Still, somehow, in uni, I had a professor who somehow lost an entire book manuscript. We theorized that for the remainder of the semester, our gaunt-looking prof. had more than coffee in her opaque thermos.
However, I’ve just come across an anecdote that should put all of you non-savers to shame. I don’t want to hear you whining if your computer crashes and your latest poem disappears into internet-ether. Why?
I’m currently reading Melville: His World & Work by Andrew Delbanco, and in Chapter 3 he describes a man Melville knew who lost his one and only poetry manuscript in what must be the most unfortunate manner I’ve yet heard of:
“And there was a fellow New Yorker named Ephraim Curtiss Hine” (already unlucky, then,) “– probably the model for another recluse whom Melville, in White-Jacket, called Lemsford–who snatched every moment he could to write poetry.”
(In 1848, Hine’s The Haunted Barque was privately printed in Auburn, NY…is the title a reference to what happened to his original m.s.?)

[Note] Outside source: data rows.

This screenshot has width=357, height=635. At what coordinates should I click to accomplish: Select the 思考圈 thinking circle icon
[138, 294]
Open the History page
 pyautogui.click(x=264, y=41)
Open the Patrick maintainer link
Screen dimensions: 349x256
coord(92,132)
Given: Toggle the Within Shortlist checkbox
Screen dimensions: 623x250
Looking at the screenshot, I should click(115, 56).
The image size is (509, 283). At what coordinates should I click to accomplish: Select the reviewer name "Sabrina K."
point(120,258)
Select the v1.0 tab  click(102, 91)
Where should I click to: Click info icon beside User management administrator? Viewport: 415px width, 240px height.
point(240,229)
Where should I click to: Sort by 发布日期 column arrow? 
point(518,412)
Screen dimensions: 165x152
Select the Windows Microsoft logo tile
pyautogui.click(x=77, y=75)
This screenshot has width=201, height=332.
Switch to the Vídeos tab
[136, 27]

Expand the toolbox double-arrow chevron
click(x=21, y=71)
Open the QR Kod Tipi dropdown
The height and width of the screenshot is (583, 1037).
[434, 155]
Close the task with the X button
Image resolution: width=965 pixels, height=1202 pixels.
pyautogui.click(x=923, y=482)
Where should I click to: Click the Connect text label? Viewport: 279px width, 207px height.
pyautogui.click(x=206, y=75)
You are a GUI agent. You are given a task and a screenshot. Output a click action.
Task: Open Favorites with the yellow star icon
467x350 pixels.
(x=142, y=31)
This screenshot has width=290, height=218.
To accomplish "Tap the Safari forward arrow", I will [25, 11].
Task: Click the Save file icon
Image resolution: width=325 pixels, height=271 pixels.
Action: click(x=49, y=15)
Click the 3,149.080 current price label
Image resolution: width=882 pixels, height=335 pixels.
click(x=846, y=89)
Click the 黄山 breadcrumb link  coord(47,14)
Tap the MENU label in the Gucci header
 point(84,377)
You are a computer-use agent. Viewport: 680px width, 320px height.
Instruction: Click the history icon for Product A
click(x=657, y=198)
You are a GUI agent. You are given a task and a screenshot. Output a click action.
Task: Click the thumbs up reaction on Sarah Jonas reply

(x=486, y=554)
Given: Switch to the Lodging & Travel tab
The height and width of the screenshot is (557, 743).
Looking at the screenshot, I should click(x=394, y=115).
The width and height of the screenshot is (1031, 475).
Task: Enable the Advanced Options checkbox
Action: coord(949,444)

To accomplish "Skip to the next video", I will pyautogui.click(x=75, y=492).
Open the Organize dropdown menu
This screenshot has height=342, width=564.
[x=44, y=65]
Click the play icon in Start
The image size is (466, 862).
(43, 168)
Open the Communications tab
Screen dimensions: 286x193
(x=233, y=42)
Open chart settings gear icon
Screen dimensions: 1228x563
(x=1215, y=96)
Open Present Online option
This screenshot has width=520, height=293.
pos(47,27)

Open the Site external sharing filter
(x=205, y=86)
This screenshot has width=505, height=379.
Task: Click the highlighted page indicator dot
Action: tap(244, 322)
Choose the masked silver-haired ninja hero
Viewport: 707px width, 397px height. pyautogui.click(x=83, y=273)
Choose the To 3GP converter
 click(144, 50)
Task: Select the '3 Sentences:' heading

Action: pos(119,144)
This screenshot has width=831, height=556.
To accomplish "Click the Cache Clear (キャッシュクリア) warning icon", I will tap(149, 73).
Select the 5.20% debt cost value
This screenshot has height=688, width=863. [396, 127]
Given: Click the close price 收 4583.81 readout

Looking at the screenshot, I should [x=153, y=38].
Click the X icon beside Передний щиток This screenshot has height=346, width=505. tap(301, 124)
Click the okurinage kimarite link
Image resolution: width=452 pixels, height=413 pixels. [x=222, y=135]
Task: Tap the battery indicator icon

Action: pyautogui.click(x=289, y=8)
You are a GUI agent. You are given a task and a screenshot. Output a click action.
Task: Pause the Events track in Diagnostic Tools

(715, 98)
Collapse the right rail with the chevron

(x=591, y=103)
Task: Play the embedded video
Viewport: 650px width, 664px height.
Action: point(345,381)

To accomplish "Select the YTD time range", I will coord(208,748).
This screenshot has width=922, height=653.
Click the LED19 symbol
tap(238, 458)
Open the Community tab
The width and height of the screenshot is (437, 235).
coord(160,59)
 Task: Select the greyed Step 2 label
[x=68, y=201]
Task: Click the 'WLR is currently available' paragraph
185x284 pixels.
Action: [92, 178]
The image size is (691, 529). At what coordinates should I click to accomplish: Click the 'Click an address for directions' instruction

“Fearful that his poems would be disposed of in one of the bouts of sweeping and scrubbing at which the crew was periodically set to work, Hine stuffed his manuscript for safekeeping into a ships’s cannon by ramming it in with the “tompion,” a sort of plunger kept in place in the barrel to keep out the sea spray. When the ship fired a volley in return to a salute from a shore battery somewhere off South America, he arrived too late at the sheltering gun to save his work-in-progress, which had been blown out to sea in shreds.
“Jack Chase, whose name Melville retained in White-Jacket, consoled him with words that were later to register on Melville, whose own publishing career was to have its share of misfortunes:
‘Never mind, my boy, no printer could do the business for you better. That’s the way to publish…fire it right into ‘em; every canto a twenty-four-pound shot; hull the blockheads, whether they will or no. And mind you,…when your shot does the most execution, you hear the least from the foe. A killed man cannot even lisp.’”
Jack Chase has a good, although cynical, attitude about the whole thing!
Moral: Don’t whine about losing your writing because at least it wasn’t blown out of a cannon.